As searches for the Higgs continued without yielding any results,
accelerators began to push closer and closer to the theoretical upper
limit on the mass of the lightest Higgs boson in supersymmetric
theories. The value was something like 135 times the mass of the
proton, with details to some extent depending on the model. If the
Higgs could have been ruled out up to that scale, it would have
suggested all the hype about supersymmetry was just that.
Well, things turned out differently. The Higgs that was observed
at the LHC has a mass about 125 times the mass of the proton.
Perhaps a grand synthesis was within reach.

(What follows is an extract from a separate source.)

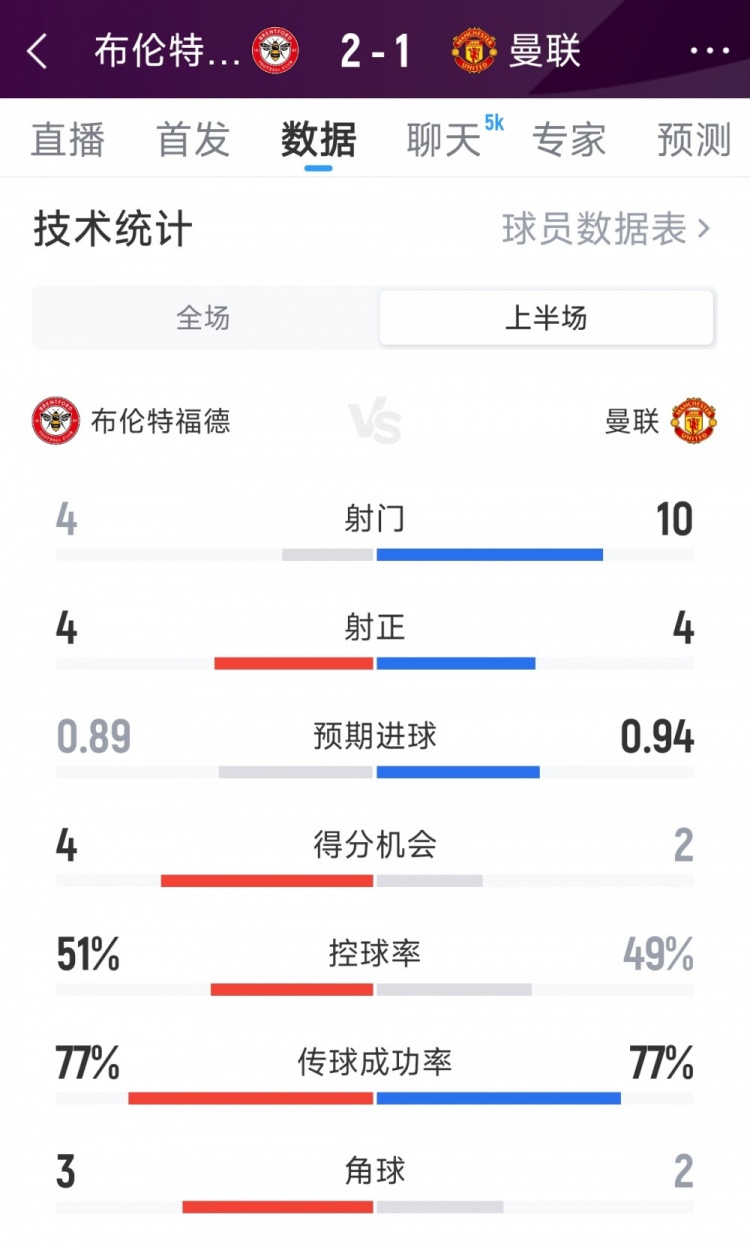The width and height of the screenshot is (750, 1247).
Task: Tap the 布伦特福德 team name label
Action: pyautogui.click(x=161, y=421)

The answer at present is . . . not so clear. The signatures of new
supersymmetric partners of ordinary particles should be so striking
at the LHC, if they exist, that many of us thought that the LHC had a
much greater chance of discovering supersymmetry than it did of
discovering the Higgs. It didn’t turn out that way. Following three
years of LHC runs, there are no signs whatsoever. The situation is
already beginning to look uncomfortable. The lower limits that can
now be placed on the masses of supersymmetric partners of ordinary
matter are getting higher. If they get too high, then the
supersymmetry-breaking scale would no longer be close to the
electroweak scale, and many of the attractive features of
supersymmetry breaking for resolving the hierarchy problem would
go away.
But the situation is not yet hopeless, and the LHC has been turned
on again, this time at higher energy. It could be that, in the year
between the time I write these words and the book going into its
tenth printing, supersymmetric particles will be discovered.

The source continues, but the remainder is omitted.